Aquando da nomeação de Romero para Arcebispo, Rutilio, que era diretor do seminário San José de la Montaña, pediu-lhe a transferência para El Paisnal, onde nascera. Lá “doutrinava a gente, ensinava que não se deixassem ultrajar pelos patrões, que pedissem um tratamento justo e salário decente” – o que lhe provocou a morte: “a extrema direita mandou assassiná-lo”.
O monsenhor, ao saber do assassinato, foi lá. Vendo que o velavam no parque, “perguntou porque não o velavam na igreja e fez com que o levassem para dentro”. Ficando a noite inteira ao lado do cadáver, começou a “amizade com os Jesuítas, que se haviam afastado dele e o criticavam”. E começou “uma transformação nele” próprio.
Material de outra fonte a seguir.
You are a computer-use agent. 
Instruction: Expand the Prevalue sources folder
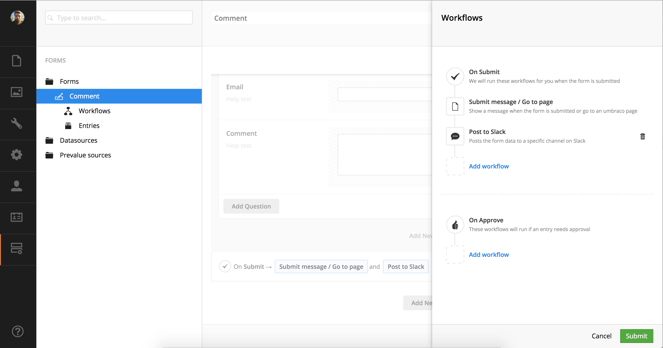[85, 155]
Pediu ao Presidente da República “que se investigasse o assassinato do padre Rutilio até identificar os culpados”. O Presidente prometeu mandar “investigar a fundo” e fornecer respostas “dentro de um mês”. Como passou o mês sem haver “responsáveis certos”, Romero “rompeu com o governo”.
As consequências repercutiram-se também em Gaspar Romero. “Tinha um cargo muito bom na Antel como dirigente”. E, de repente, transferiram-no “para a portaria, para trabalhar das 7 da noite às 7 da manhã”. Quando conseguiu ter uma explicação, ela veio nos termos seguintes: “É por causa do seu irmão”. Recebia “muitas ameaças anónimas” em sua casa, “desde malcriações e grosserias até outras mais finas, em que me diziam que queriam muito bem a meu irmão e que eu intercedesse”. Na sexta-feira anterior ao assassinato de monsenhor Romero (foi morto a uma segunda-feira) chegou-lhe carta anónima que dizia que, se o irmão “não desistisse das suas homilias, teria as horas contadas, que o sequestrariam” e que “deveria dizer isso a ele”. Ao que o irmão respondeu que deitasse fora a carta.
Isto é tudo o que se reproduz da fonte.